くぅっと、小さくなったおなかの音に、私は苦笑した。
考えてみれば、昨夜も食べていないし、口にしたのは僅かなコーヒーだけ。
かといって、この部屋から出ていく気にもならなかった。

「人殺しのいるところで、ご飯なんか食べられない」

廊下に飛び出したときに破片で切った足の傷は、とりあえず傷口を洗っておいた。
ドアには電子ロックをかけて、内側から机や椅子でバリケードを組み上げる。
ロックもバリケードも単なる気休めかもしれないけれど、何もしないよりはよかった。

ベッドの上でひざを抱え込んだ私は、自分がこの後どうなるのか考える。
あのマリューって女の人の話を信じるなら、この船は海底深く沈んでいて、外への脱出口はない。
回りには味方になってくれる人もいない。
両親亡き後唯一信じられたアンディおじさまからも、手痛い裏切りを見せつけられた。

「……もう……ほんとに誰を信じたらいいのっ……」

とてつもない大きさの不安と絶望に、私は押し潰されそう。




……いるのか?』

軽いノックの音に続いたのは、聞いたことのない声。でも答えるのもおっくうで、私は無視を決め込んだ。
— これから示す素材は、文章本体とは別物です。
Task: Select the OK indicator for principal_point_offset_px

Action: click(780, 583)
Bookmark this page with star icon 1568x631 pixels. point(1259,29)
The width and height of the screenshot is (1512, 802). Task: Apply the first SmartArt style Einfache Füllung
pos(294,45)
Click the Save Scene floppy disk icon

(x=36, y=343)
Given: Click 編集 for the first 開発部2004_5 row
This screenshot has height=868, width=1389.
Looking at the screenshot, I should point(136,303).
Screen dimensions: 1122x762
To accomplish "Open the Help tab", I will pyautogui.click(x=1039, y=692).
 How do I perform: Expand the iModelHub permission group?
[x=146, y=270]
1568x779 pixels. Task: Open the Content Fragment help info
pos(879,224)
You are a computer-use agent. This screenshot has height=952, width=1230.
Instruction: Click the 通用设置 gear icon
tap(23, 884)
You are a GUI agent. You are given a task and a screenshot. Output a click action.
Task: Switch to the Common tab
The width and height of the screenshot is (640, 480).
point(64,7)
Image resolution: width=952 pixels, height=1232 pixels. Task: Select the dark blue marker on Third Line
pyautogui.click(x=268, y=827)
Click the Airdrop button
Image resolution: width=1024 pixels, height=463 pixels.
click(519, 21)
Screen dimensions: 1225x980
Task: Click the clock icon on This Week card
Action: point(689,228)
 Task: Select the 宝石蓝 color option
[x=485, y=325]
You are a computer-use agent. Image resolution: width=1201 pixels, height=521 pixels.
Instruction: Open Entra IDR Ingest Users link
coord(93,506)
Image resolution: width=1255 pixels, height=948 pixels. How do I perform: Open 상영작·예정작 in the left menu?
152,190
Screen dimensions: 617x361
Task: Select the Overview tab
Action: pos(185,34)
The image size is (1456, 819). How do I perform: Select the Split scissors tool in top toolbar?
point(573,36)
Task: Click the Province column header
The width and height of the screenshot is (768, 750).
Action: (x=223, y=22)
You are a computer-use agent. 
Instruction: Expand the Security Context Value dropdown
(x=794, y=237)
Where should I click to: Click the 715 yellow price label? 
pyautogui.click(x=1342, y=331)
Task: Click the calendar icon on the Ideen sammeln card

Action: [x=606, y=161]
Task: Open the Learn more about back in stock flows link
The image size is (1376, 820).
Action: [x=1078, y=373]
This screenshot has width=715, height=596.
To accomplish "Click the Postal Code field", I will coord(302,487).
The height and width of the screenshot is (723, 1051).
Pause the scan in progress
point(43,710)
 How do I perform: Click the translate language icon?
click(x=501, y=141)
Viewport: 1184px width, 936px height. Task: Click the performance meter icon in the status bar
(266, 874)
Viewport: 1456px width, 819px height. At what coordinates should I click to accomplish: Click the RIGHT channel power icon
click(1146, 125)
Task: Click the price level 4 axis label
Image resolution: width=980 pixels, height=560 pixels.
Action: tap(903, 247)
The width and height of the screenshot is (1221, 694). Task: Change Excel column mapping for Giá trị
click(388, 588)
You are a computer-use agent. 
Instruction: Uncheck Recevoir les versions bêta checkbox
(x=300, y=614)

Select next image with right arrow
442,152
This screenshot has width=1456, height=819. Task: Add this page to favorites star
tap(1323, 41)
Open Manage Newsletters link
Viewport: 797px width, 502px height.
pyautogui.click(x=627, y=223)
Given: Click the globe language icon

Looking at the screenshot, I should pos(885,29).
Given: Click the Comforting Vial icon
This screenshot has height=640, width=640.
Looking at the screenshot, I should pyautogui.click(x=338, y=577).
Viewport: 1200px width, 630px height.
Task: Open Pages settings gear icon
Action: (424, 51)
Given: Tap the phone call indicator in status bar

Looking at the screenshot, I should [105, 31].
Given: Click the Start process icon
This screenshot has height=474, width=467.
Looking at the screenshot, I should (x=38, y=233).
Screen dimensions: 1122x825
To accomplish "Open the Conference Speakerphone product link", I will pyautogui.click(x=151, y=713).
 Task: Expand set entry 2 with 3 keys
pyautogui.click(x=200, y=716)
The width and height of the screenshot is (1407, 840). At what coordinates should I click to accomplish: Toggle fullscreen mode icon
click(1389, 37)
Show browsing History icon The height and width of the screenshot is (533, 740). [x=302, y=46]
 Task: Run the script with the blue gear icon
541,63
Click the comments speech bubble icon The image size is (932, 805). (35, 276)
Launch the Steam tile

『私はカガリ・ユラ・アスハ。この国の……オーブ連合首長国の代表だ』

そんなお偉いさんが何故この船にいるのか不思議に思った。
声の感じからすると、私とそんなに違わない年にも思える。でも、相変わらず答えは返さない。

『私はナチュラルだが……お前と同じ、目の前で父を失った。だから、その痛みについてはよくわかる……。
 でも、それでも! 誰かを恨んでも死んだ人は帰ってこないんだ。
 だからせめて、その人たちの分まで生きるしかないだろ』

私はのろのろと立ち上がり、バリケードの隙間からドアのインターホンを叩く。

「何もかも知ったように、偉そうなこと言わないで!
 あなたが私と同じ? だから私の心の痛みがわかる? わかるわけないじゃない。
 オーブ首長家は親類関係でできあがっているんでしょう。
 わずかでも血の繋がりが残されているあなたに、たった一人になった私の気持ちなんてわかるわけない!
 私はもう誰も信じないの、声をかけてこないでッ!!!!」

昨夜持ってきて、机の上に置いていたままのペーパーナイフ。
私は感電防止のためにシーツを巻きつけた手でそれを握ると、インターホンに振りおろした。
小さなスパークとともに、再びの沈黙が訪れる。

「そう……もう誰も信じない……。再び誰かを信じて裏切られるぐらいなら、餓死しても構わない……」

恨むなと言われても、それはできない。
目の前で繰り広げられた凄惨な光景を思い出すたび、納まるどころか強くなる一方。
さっきの人の父親……アスハ前代表は確か、オーブの諸施設とともに爆死したって聞いた。

「……何よ、目の前でって言っても、私とは全然違うじゃないの……」

クスクスと、自然と笑いが漏れる。血まみれで横たわる姿を見ていないのに、私と一緒だなんて。

「……思い込みもいいとこだわ……」

ベッドに倒れ込んで私は、空腹をごまかすために無理やり眠りについた。